--- Extract ---
------------------------------

As the opening credit role we're treated to a a cool hip-hop tune which kind of threw me. I don't associate Gordon films with urban music, I think of the great film scores for RE-ANIMATOR and FROM BEYOND by Richard Band, but I'll role with it as it suited the film. We meet Brandi, a nursing assistant at a assisted living facility. What a job, it's bad enough cleaning up after incontinent old men but when they ask for you by name to do so? After work she and gal pal Tanya (Rikiya Bernard) blow off steam by hitting the club and tripping on ecstasy courtesy of boyfriend Rashid (Russell Hornsby). Afterwards, Brandi gets behind the wheel and heads home, visibly inebriated. Enter Thomas Bardo (Stephen Rhea), he's been evicted from his apartment and is plagued by the phrase "It's your choice". Fate is transpiring against him, there are no real choices, just the cold fact that he's newly homeless, alone and desperate with nowhere to go. While he's wondering the streets pushing his newly acquired shopping cart and contemplating the woes life he's viciously slammed into by Brandi at an intersection. She's swerving all over the road and fucking with her cell phone, she doesn't see him until it's too late. It's a brutal scene as his knees and shins break against the car, face smashing through the windshield. Knowing she's drunk and at fault she speeds home, shockingly unnoticed by anyone except a homeless man. She parks the car in the garage and makes no effort to help as he pleads for assistance, it's difficult to watch. Leaving him alone in the garage she's shaken but no so much so that she can't fuck her man as Tom lays dying in her garage just a few yards away. Rusell Hornsby as Brandi's lover is awesome, he's a funny cat and his portrayal of her drug-dealing, philandering boyfriend is good stuff. Stephen Rhea is amazing, you feel his suffering throughout the film, as well as his rage. It's torture watching him as he extricates himself from her car, a windshield wiper piercing deep into his side. While one can't help but feel sadness at the tragedy of this film I couldn't help but elicit a few laughs at the complete dumbassery of Brandi and Rashid's actions throughout the film. She's always going on and on about how could HE do this to HER - it just boggles the mind how self-obsessed she is. Tom's revenge is is slow in the coming, he suffers a lot and it's excruciating to watch, but it's thrilling to see.

------------------------------

--- Given information ---
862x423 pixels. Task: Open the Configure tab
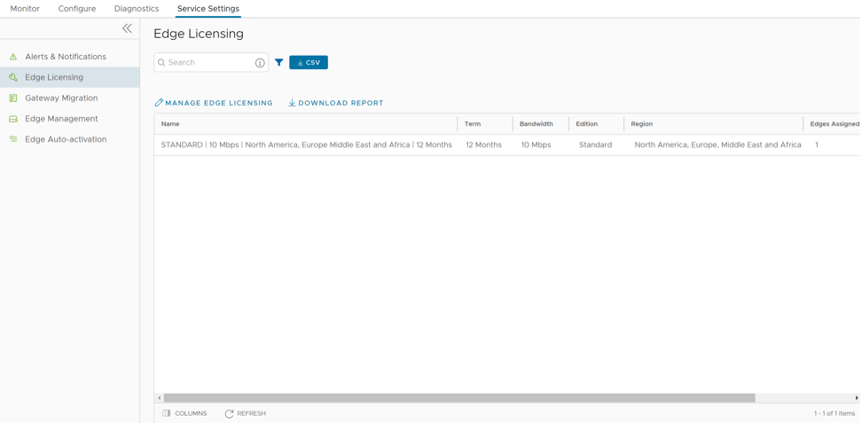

------------------------------

--- Exercises ---
1. Name every character in the film review above, leaving out actors and other real people.
2. Carry on writing the film review from its last sentence.

--- Responses ---
1. Brandi, Tanya, Rashid, and Thomas Bardo (Tom).

2.
DVD: The DVD release of STUCK is released by Image Entertainment. Presented in it's theatrical aspect ratio of 1.78:1 anamorphic widescreen with a 5.1 surround audio track. No special features, not even a commentary. Sad really as I would have loved to hear director Stuart Gordon's thoughts on the crime that inspired the film. The image quality and sound are quite good, no complaints there.